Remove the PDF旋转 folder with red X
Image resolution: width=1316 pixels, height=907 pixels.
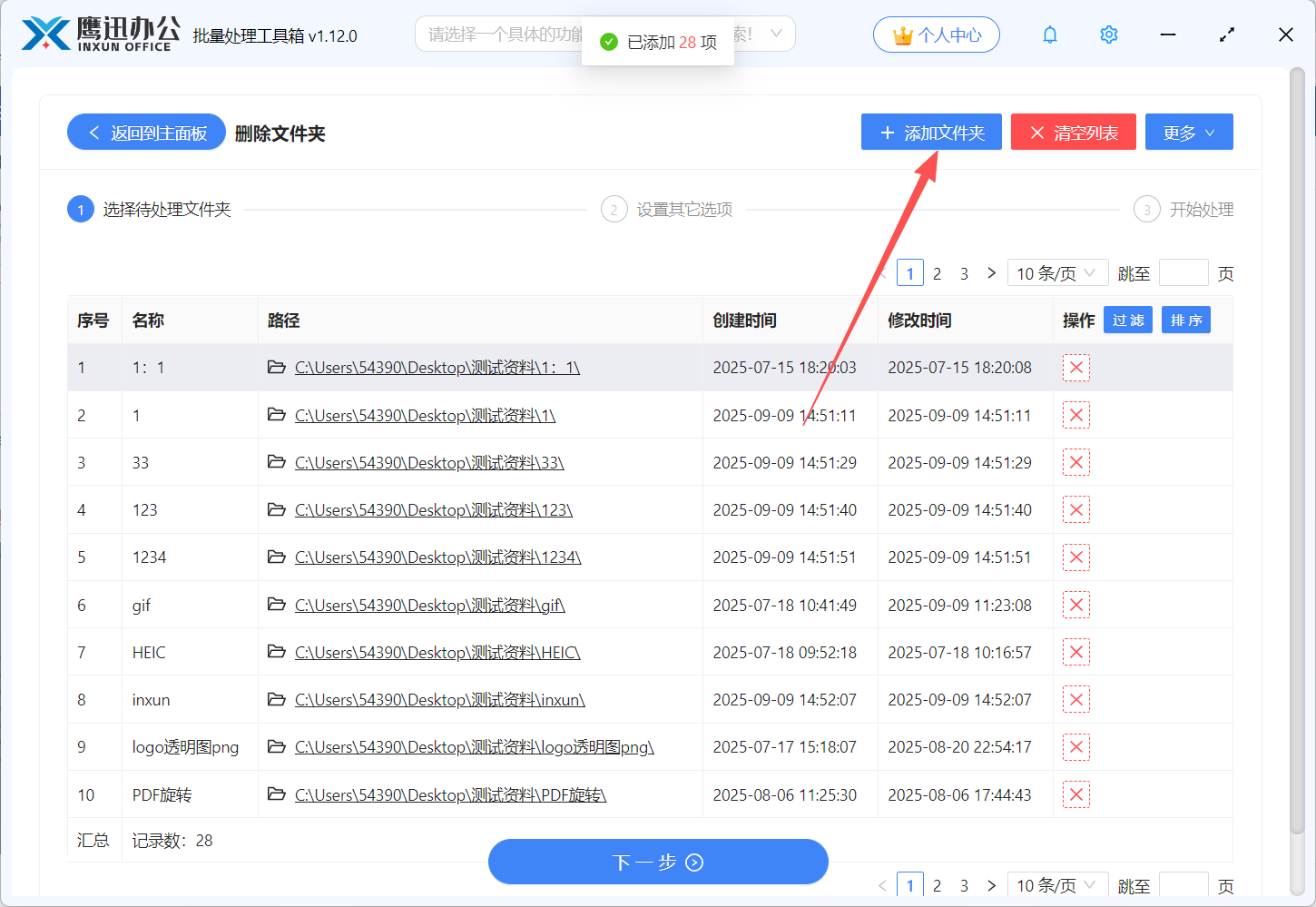click(1075, 794)
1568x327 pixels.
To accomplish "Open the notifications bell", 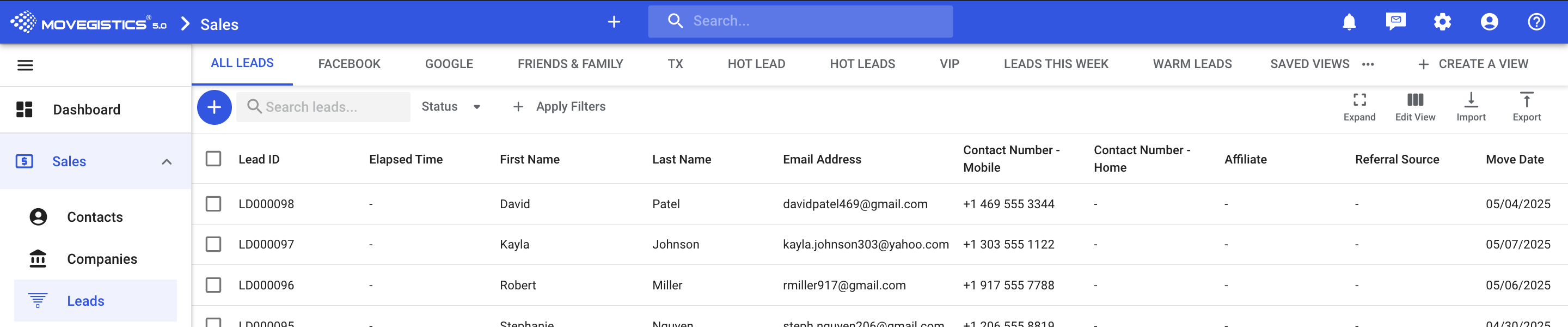I will pos(1349,22).
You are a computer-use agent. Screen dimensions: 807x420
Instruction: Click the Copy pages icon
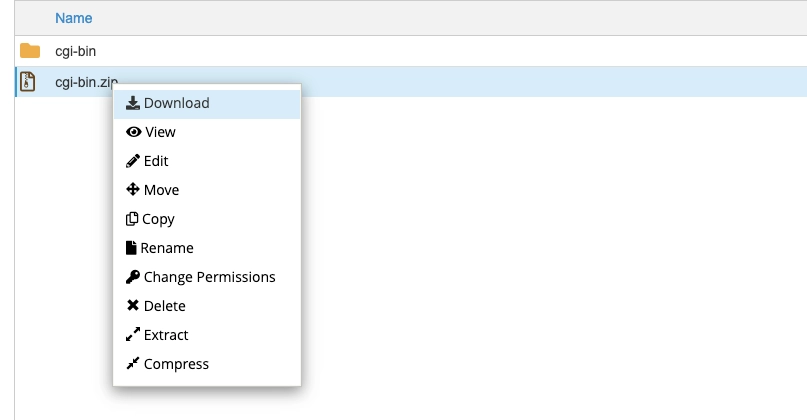[132, 219]
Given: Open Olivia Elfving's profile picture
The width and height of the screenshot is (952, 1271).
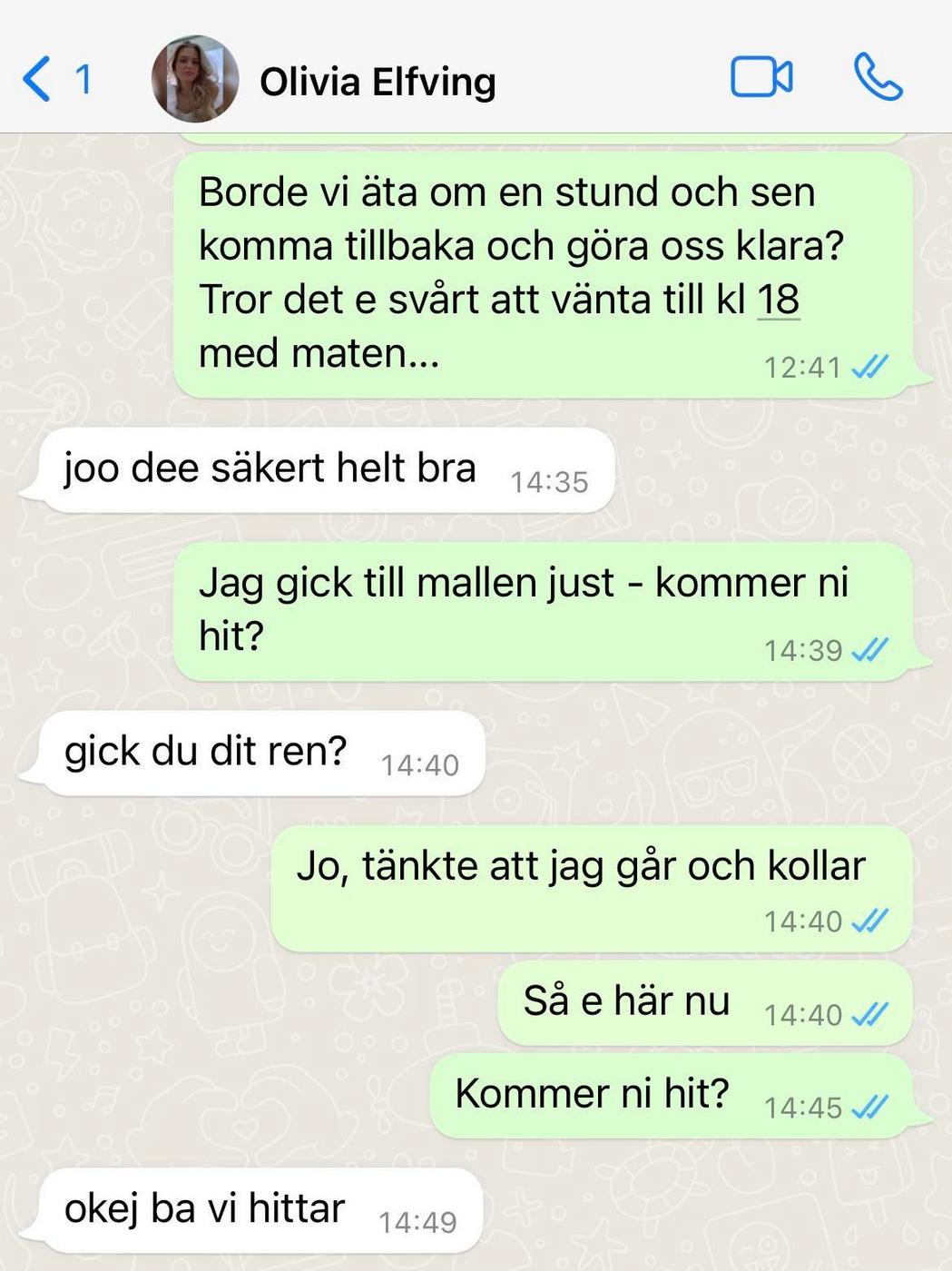Looking at the screenshot, I should 195,79.
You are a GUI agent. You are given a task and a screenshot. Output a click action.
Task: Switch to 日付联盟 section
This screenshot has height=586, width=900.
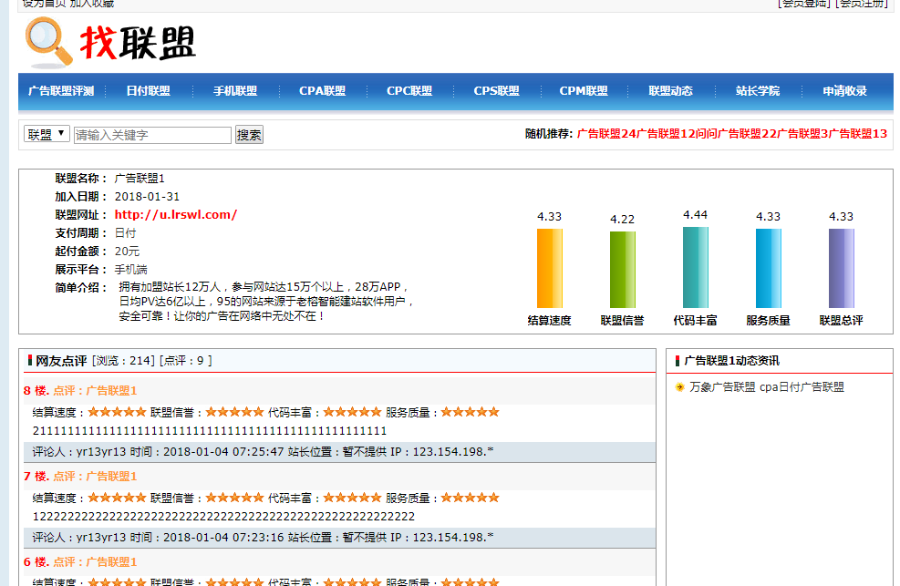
┄┄┄┄┄┄┄┄┄┄┄┄┄┄┄┄┄┄┄┄
**How to complete this task**:
Starting at the line where "The width and" appears, restate every line through the end of the records above exactly, but omit the pictures.

**Task answer**:
The width and height of the screenshot is (952, 1271).
Looking at the screenshot, I should 195,79.
You are a GUI agent. You are given a task and a screenshot. Output a click action.
Task: Switch to 日付联盟 section
This screenshot has height=586, width=900.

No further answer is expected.